# What needs to be done
Collect every line in the material below that contains the string "image". Only matches with the same capitalization count.

(Records from a data collection)
— BEGIN —
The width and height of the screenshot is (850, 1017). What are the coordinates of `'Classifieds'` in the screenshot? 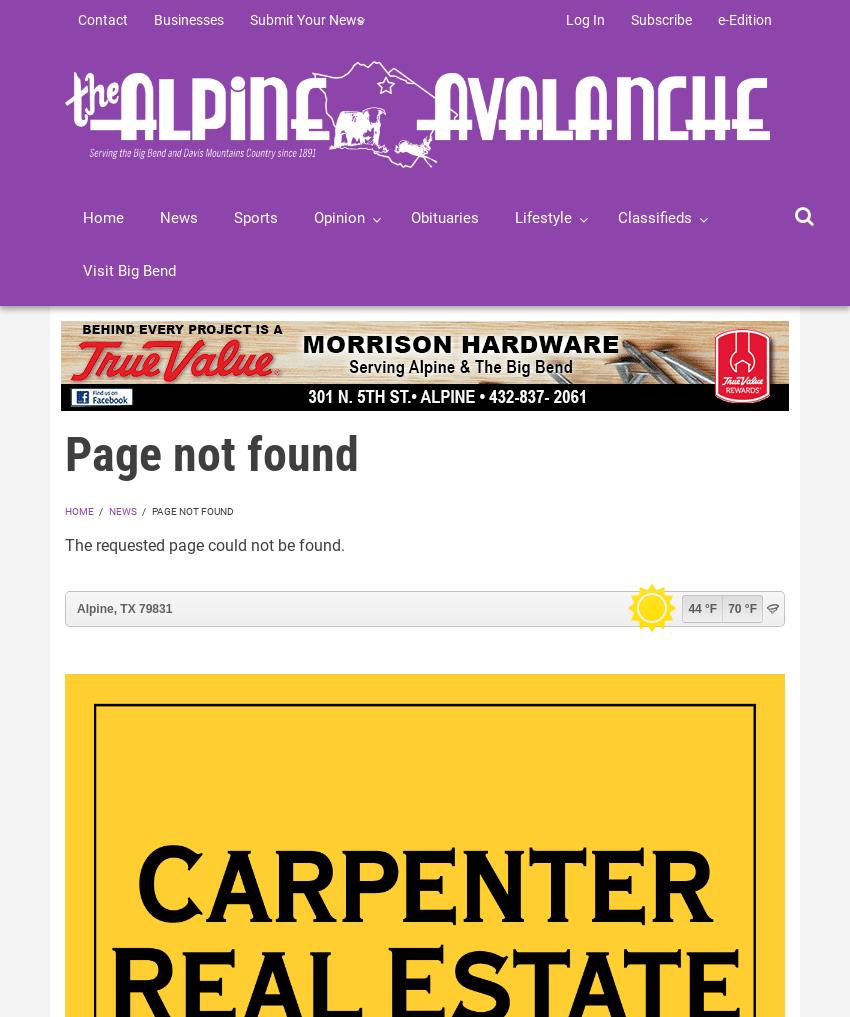 It's located at (655, 218).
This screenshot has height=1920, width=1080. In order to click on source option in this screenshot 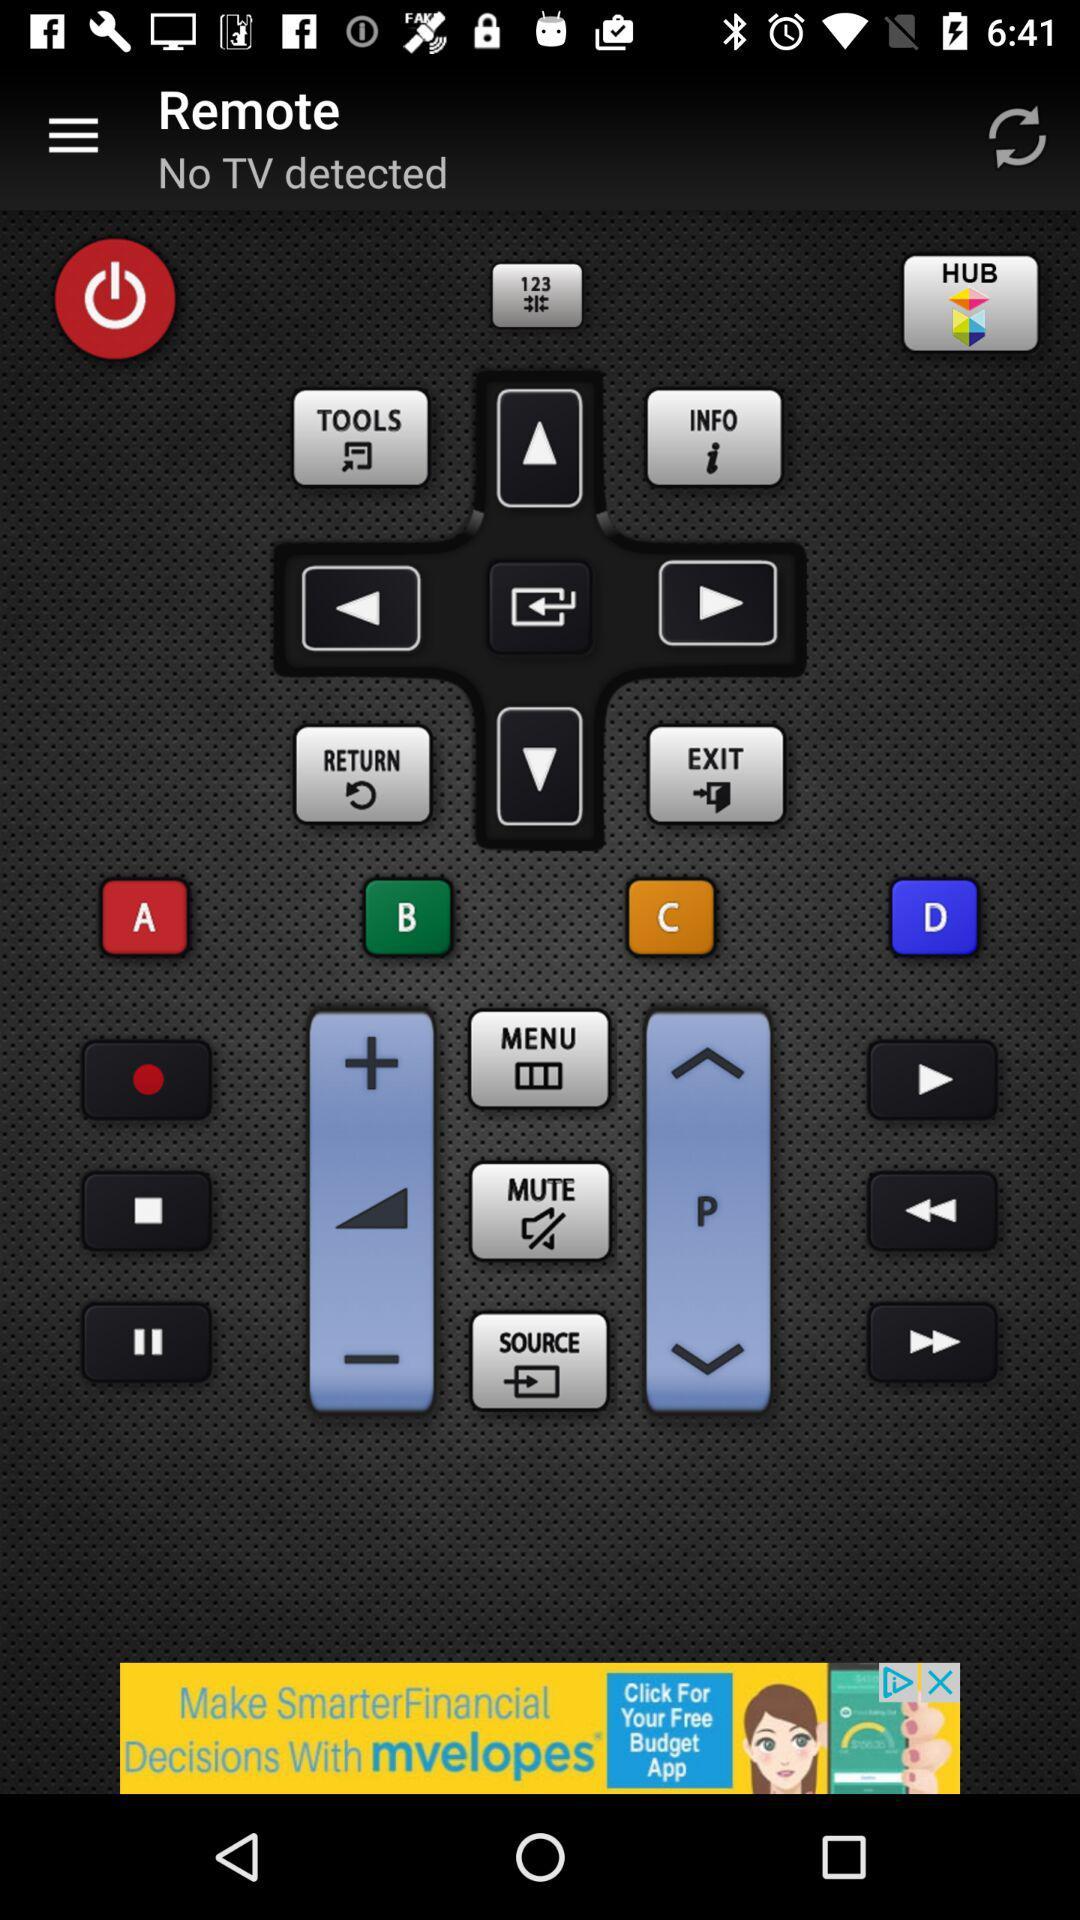, I will do `click(540, 1362)`.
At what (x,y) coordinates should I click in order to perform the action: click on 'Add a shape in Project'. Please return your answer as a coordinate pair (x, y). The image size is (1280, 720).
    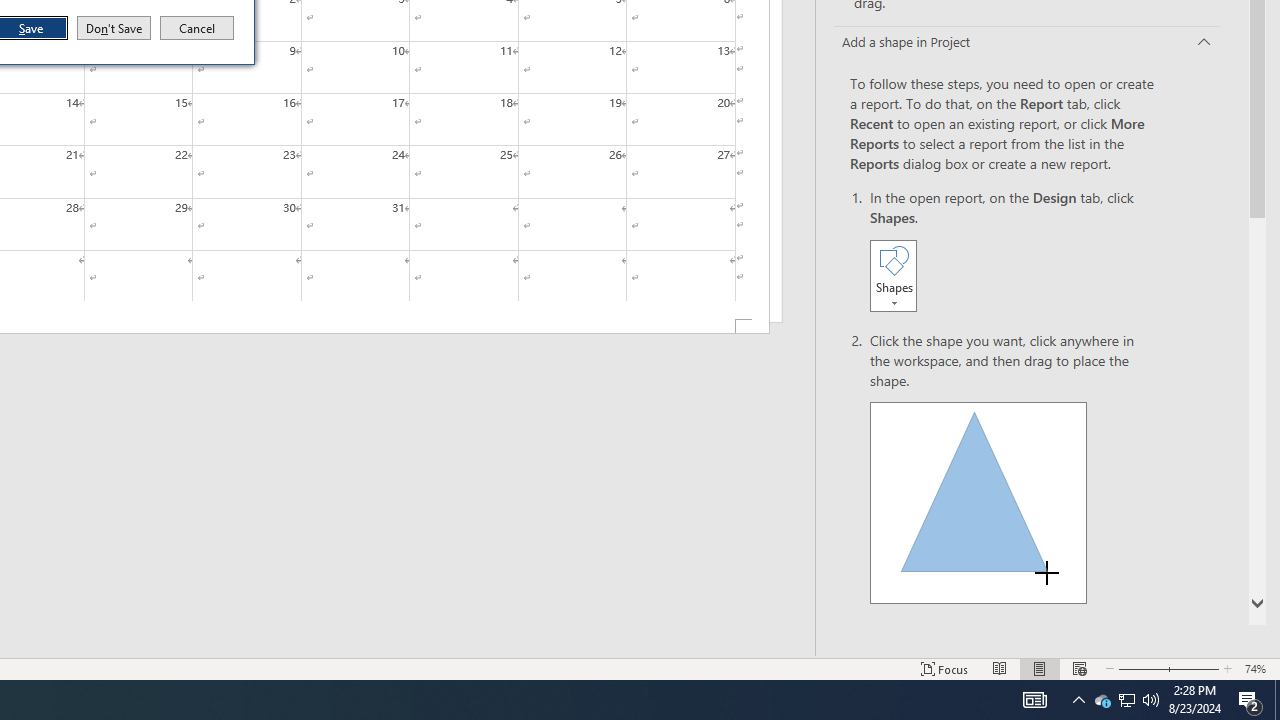
    Looking at the image, I should click on (1027, 43).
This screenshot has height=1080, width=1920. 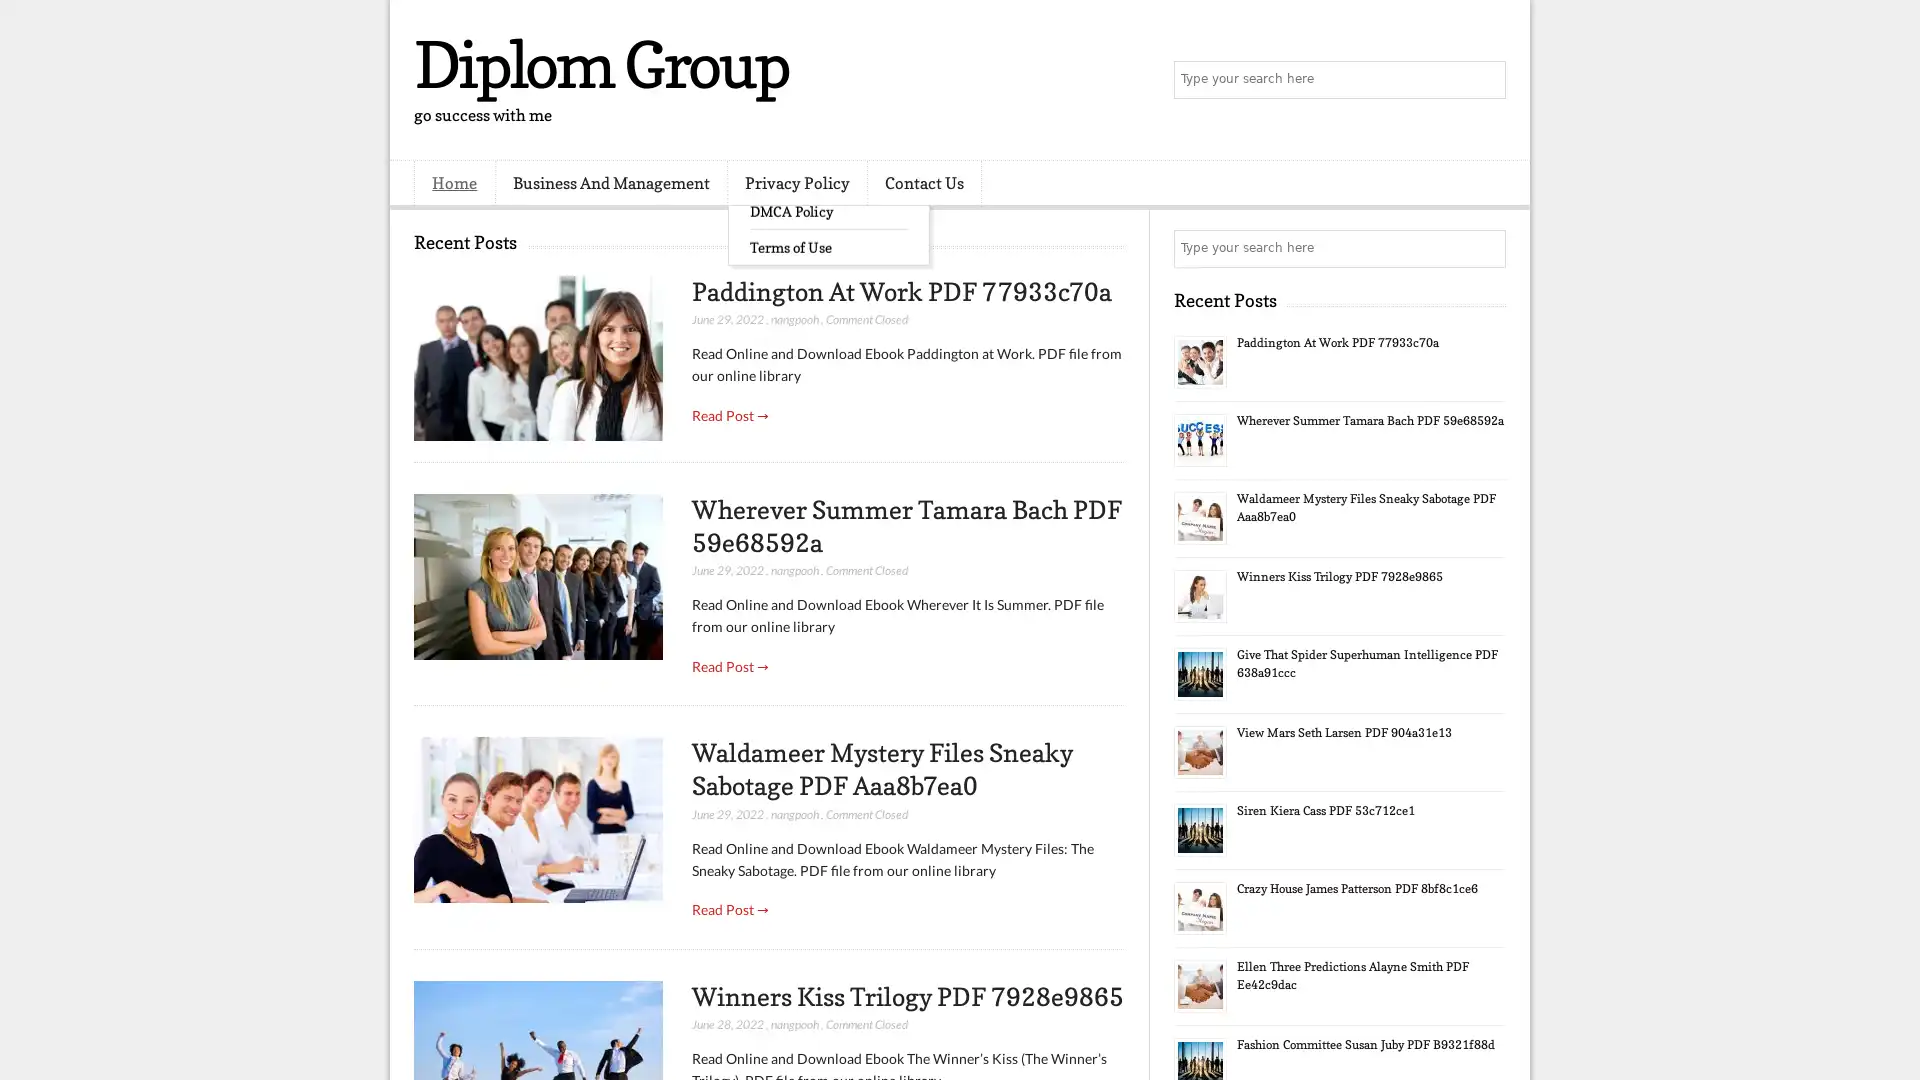 What do you see at coordinates (1485, 80) in the screenshot?
I see `Search` at bounding box center [1485, 80].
— END —
# Solution
At what (x,y) coordinates should I click in order to perform the action: click on 'Add a shape in Project'. Please return your answer as a coordinate pair (x, y). The image size is (1280, 720).
    Looking at the image, I should click on (1027, 43).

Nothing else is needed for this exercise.